◆ Provided records:
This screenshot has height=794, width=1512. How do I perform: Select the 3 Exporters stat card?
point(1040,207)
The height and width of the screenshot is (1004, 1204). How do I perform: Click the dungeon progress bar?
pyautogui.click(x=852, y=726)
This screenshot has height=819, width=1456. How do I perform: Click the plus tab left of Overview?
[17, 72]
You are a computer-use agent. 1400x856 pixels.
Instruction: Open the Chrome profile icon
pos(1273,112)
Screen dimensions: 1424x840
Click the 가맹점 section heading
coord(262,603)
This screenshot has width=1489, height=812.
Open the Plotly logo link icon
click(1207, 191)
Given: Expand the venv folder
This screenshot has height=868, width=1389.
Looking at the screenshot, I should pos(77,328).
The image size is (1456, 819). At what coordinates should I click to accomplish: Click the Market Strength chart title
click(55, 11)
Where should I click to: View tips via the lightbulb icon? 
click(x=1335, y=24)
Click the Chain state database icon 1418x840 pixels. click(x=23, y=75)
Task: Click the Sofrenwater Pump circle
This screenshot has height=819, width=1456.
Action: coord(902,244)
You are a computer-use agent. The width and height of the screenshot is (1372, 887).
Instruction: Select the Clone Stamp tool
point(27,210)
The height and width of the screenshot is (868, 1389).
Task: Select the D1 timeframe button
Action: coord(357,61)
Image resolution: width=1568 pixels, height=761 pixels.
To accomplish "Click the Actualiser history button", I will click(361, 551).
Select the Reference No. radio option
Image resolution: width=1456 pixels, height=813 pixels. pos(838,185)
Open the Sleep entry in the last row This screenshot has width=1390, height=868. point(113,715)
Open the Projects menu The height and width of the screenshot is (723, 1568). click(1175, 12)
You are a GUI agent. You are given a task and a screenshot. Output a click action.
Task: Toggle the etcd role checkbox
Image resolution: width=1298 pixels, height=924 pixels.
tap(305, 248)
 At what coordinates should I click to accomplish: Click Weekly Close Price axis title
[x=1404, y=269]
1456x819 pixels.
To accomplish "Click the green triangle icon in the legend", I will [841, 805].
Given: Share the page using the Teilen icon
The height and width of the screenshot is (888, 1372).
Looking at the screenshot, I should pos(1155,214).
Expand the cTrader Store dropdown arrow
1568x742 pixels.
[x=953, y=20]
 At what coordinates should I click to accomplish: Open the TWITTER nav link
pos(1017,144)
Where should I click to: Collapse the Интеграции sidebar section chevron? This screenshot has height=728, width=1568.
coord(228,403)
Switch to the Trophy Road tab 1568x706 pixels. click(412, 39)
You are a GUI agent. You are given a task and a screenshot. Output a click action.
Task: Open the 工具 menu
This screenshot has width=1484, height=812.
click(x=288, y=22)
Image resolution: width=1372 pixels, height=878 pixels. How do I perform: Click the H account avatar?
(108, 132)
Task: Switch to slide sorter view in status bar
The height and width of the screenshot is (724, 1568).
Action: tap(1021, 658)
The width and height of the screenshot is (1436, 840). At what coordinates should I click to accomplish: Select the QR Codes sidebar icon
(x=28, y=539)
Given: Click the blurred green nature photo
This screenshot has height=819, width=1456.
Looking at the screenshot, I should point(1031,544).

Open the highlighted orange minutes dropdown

◆ Your objective: Please restate every record above word for word.

◆ Solution to this problem:
This screenshot has height=794, width=1512. How do I perform: Select the 3 Exporters stat card?
point(1040,207)
The height and width of the screenshot is (1004, 1204). How do I perform: Click the dungeon progress bar?
pyautogui.click(x=852, y=726)
This screenshot has height=819, width=1456. How do I perform: Click the plus tab left of Overview?
[17, 72]
You are a computer-use agent. 1400x856 pixels.
Instruction: Open the Chrome profile icon
pos(1273,112)
Screen dimensions: 1424x840
Click the 가맹점 section heading
coord(262,603)
This screenshot has width=1489, height=812.
Open the Plotly logo link icon
click(1207, 191)
Given: Expand the venv folder
This screenshot has height=868, width=1389.
Looking at the screenshot, I should pos(77,328).
The image size is (1456, 819). At what coordinates should I click to accomplish: Click the Market Strength chart title
click(55, 11)
Where should I click to: View tips via the lightbulb icon? 
click(x=1335, y=24)
Click the Chain state database icon 1418x840 pixels. click(x=23, y=75)
Task: Click the Sofrenwater Pump circle
This screenshot has height=819, width=1456.
Action: coord(902,244)
You are a computer-use agent. The width and height of the screenshot is (1372, 887).
Instruction: Select the Clone Stamp tool
point(27,210)
The height and width of the screenshot is (868, 1389).
Task: Select the D1 timeframe button
Action: coord(357,61)
Image resolution: width=1568 pixels, height=761 pixels.
To accomplish "Click the Actualiser history button", I will click(361, 551).
Select the Reference No. radio option
Image resolution: width=1456 pixels, height=813 pixels. pos(838,185)
Open the Sleep entry in the last row This screenshot has width=1390, height=868. point(113,715)
Open the Projects menu The height and width of the screenshot is (723, 1568). click(1175, 12)
You are a GUI agent. You are given a task and a screenshot. Output a click action.
Task: Toggle the etcd role checkbox
Image resolution: width=1298 pixels, height=924 pixels.
tap(305, 248)
 At what coordinates should I click to accomplish: Click Weekly Close Price axis title
[x=1404, y=269]
1456x819 pixels.
To accomplish "Click the green triangle icon in the legend", I will [841, 805].
Given: Share the page using the Teilen icon
The height and width of the screenshot is (888, 1372).
Looking at the screenshot, I should pos(1155,214).
Expand the cTrader Store dropdown arrow
1568x742 pixels.
[x=953, y=20]
 At what coordinates should I click to accomplish: Open the TWITTER nav link
pos(1017,144)
Where should I click to: Collapse the Интеграции sidebar section chevron? This screenshot has height=728, width=1568.
coord(228,403)
Switch to the Trophy Road tab 1568x706 pixels. click(412, 39)
You are a GUI agent. You are given a task and a screenshot. Output a click action.
Task: Open the 工具 menu
This screenshot has width=1484, height=812.
click(x=288, y=22)
Image resolution: width=1372 pixels, height=878 pixels. How do I perform: Click the H account avatar?
(108, 132)
Task: Switch to slide sorter view in status bar
The height and width of the screenshot is (724, 1568).
Action: tap(1021, 658)
The width and height of the screenshot is (1436, 840). At what coordinates should I click to accomplish: Select the QR Codes sidebar icon
(x=28, y=539)
Given: Click the blurred green nature photo
This screenshot has height=819, width=1456.
Looking at the screenshot, I should point(1031,544).

Open the highlighted orange minutes dropdown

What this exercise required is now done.